I'm having a ton of fun training for this race! I've decided that half-marathon training is ideal for my regular schedule (provided I wake up at 5 AM). I feel like I am pushing myself, but not overloading like marathon training. I don't feel like I am sacrificing a ton of my "regular" life to do this. NOW - I think a lot of that has to do with the fact that I have made a total switch of getting my runs done first thing in the morning whereas my Boston marathon training was all done in the evening.
Week 6 was a good training week. I got all five days in - yay! I woke up at all my alarms! I did a fairly good job of taking my recovery runs easier (aiming for 8:00 pace). I had a good long run of ten miles where my only goal was to negative split and I did it.
According to my plan, Friday and Sunday are supposed to be my off days - with long run on Saturday.
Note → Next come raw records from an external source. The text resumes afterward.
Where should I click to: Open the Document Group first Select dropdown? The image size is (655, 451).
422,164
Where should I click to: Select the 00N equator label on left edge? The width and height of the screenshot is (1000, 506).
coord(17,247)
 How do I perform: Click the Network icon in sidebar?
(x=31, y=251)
I got off this track several weeks ago and the end result is that I have a lot of running days in a row - including both of my hard workouts. Week 7 will give me a chance to readjust so that I have more rest before and after my long runs.
Monday - off
Tuesday - 4.26 miles 33:34 (7:53 avg pace) + 8 strides
Wednesday - off
Thursday - 1.09 mi warm up 8:44 (7:59 avg pace)
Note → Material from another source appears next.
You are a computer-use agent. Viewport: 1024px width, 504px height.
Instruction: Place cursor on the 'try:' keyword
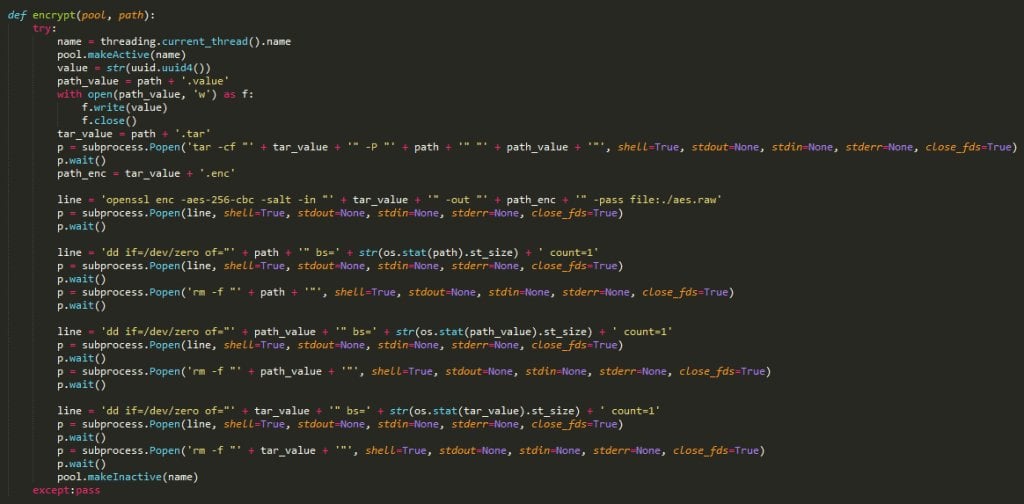click(x=44, y=28)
[2 miles continuous with first mile goal of ten seconds over goal pace (7:10 for me) and 2nd mile 10 seconds under goal pace (6:50 for me). 2-3 min rest, repeat.]
1st switchblade: 13:53 (6:55 average pace) - 7:06 first mile, 6:44 second
2nd switchblade: 13:42 (6:50 average pace) - 7:02 first mile, 6:37 second
1.09 mi cool down 8:15 (7:34 avg pace)
Friday - 5 miles, 39:13 (7:50 avg pace)
Saturday - 10 miles
My goal for this was to negative split while running by feel. As typical, my first miles were slow as I settled in.
Here are my splits
Goal achieved. 1:12:04 (7:12 avg pace)
Sunday - 5 miles 38:31 (7:42 avg pace)
Week Total: 30.48 miles
<4 weeks until Race Day!!!!!!!!!!!!!!!!!!